Non più Sardegna Arena. Lo stadio del Cagliari si chiamerà Unipol domus. Lo ha annunciato il presidente, Tommaso Giulini questo pomeriggio presentando una collaborazione con Unipol. L’accordo decennale prevede il nome nuovo sull’attuale impianto temporaneo. Il nome del nuovo stadio da realizzarsi sarà, invece, stabilito successivamente.

“È con particolare entusiasmo che il nostro gruppo ha voluto affiancare il Cagliari nella denominazione del proprio stadio, attuale e futuro, per sostenerne le ambizioni e contribuire alla crescita ed ai successi di un patrimonio che non è solo sportivo ma anche simbolo identitario della città e dell’intera Sardegna”, le parole del Group Ceo di Unipol Gruppo Sps, Carlo Cimbri. In sala stampa anche Giulini: “Avere al nostro fianco un partner di questa portata rappresenta l’ulteriore riprova di quanto il progetto stadio ci veda impegnati nel creare qualcosa di unico e speciale per la nostra gente. Spesso si dice che un piano ambizioso e di successo passa anche dalla solidità di chi si ha al proprio fianco e, se quello è il caso, sono convinto che con Unipol ci stiamo assicurando quanto di meglio si potesse desiderare”.

Non c’è solo il cambio del nome dello stadio attuale dietro l’accordo tra Cagliari e Unipol. Il gruppo assicurativo accompagnerà la società rossoblu anche nella fase di realizzazione del nuovo stadio.
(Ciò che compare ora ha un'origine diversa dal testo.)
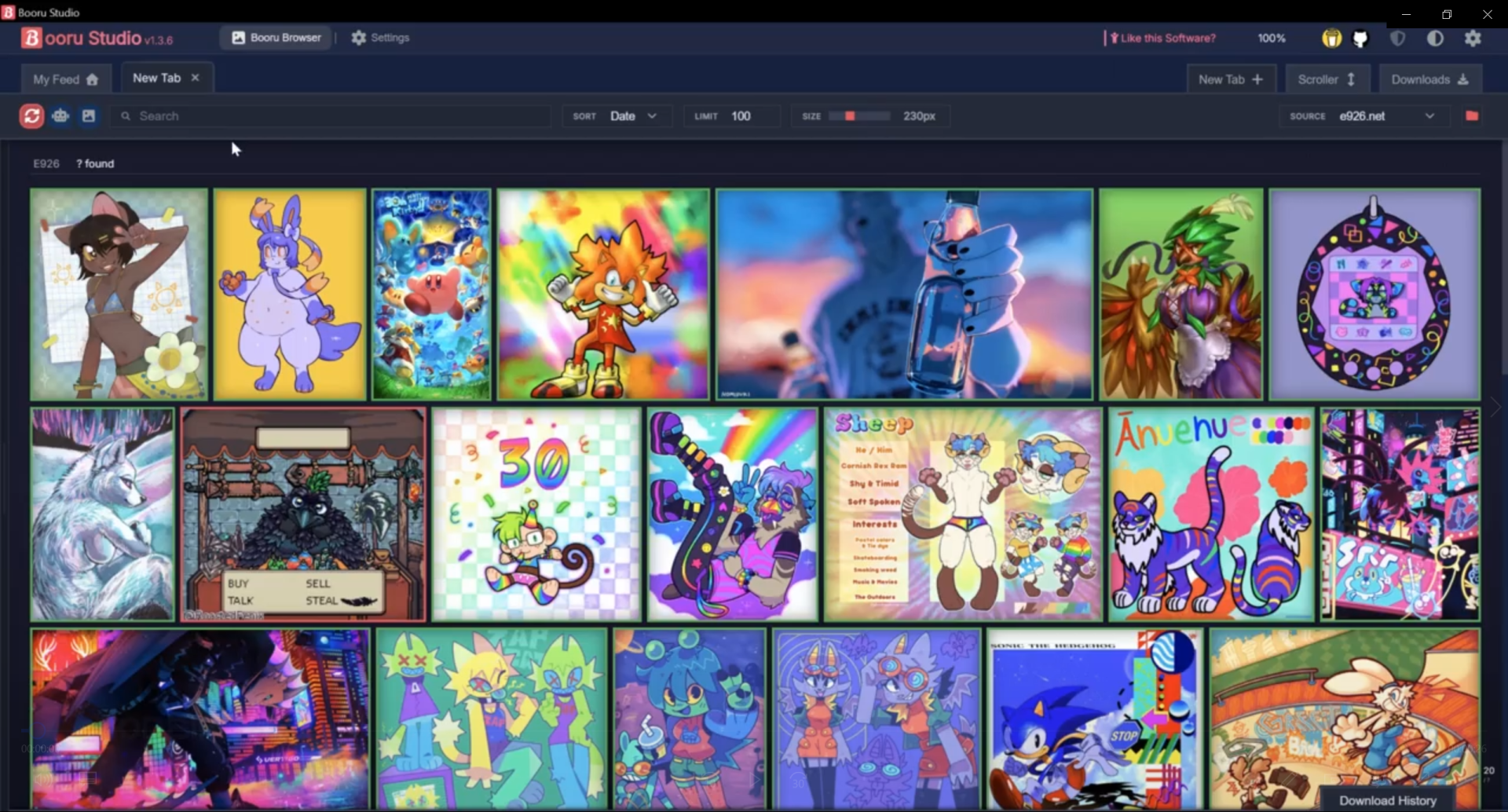Click the robot icon beside search

click(60, 116)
Perché l’accordo è decennale e probabilmente il nuovo impianto sará pronto per il 2025. La partnership nasce – è stato spiegato durante la conferenza stampa di presentazione- da un ragionamento: il Banco di Sardegna sponsorizza il basket a Sassari, perché non ripetere l’abbinamento a Cagliari. L’incastro è semplice: il Banco di Sardegna è del gruppo Bper. E la Bper ha come maggiore azionista la Unipol. A portare Unipol in Sardegna anche le origini cagliaritane dell’amministratore delegato Marco Cimbri, nato nel capoluogo sardo cinquantasei anni fa. “La prima partita che ho visto – ha detto in conferenza stampa – è stata Cagliari Bari all’Amsicora, quella dello scudetto: avevo cinque anni”.
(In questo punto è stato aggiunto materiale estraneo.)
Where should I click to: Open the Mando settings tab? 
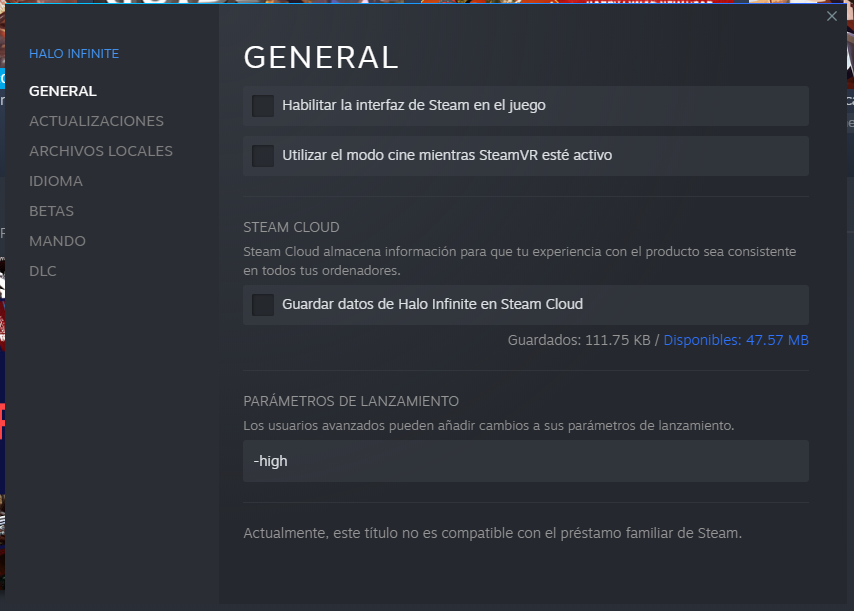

Sul nome del nuovo stadio sparisce la dicitura Sardegna, ma il richiamo all’isola – è stato spiegato – è garantito dalla parola ‘domus’. Scartata invece l’ipotesi Unipol Arena: “Esiste già al palazzetto dello sport – ha detto Cimbri – di Bologna”. Giulini per il nuovo stadio ha parlato di un investimento di cento milioni e di trattative in corso per il coinvolgimento della Regione per un intervento da 30 milioni. “Per la demolizione del Sant’Elia – ha detto Giulini – credo si dovrà aspettare fine 2022 o inizio 2023”. Sul lato sportivo Giulini non ha voluto parlare troppo di mercato: “Questa intesa – ha spiegato – ci aiuta a coprire le perdite della pandemia per ripartire con più serenità. L’obiettivo è migliorare la squadra, non ci aspettavamo certo questi piazzamenti. Sul tre a uno per il Parma eravamo già in B. Ora ripartiamo con nuove ambizioni forti della base che ci ha aiutato a salvarci nell’ultima stagione”.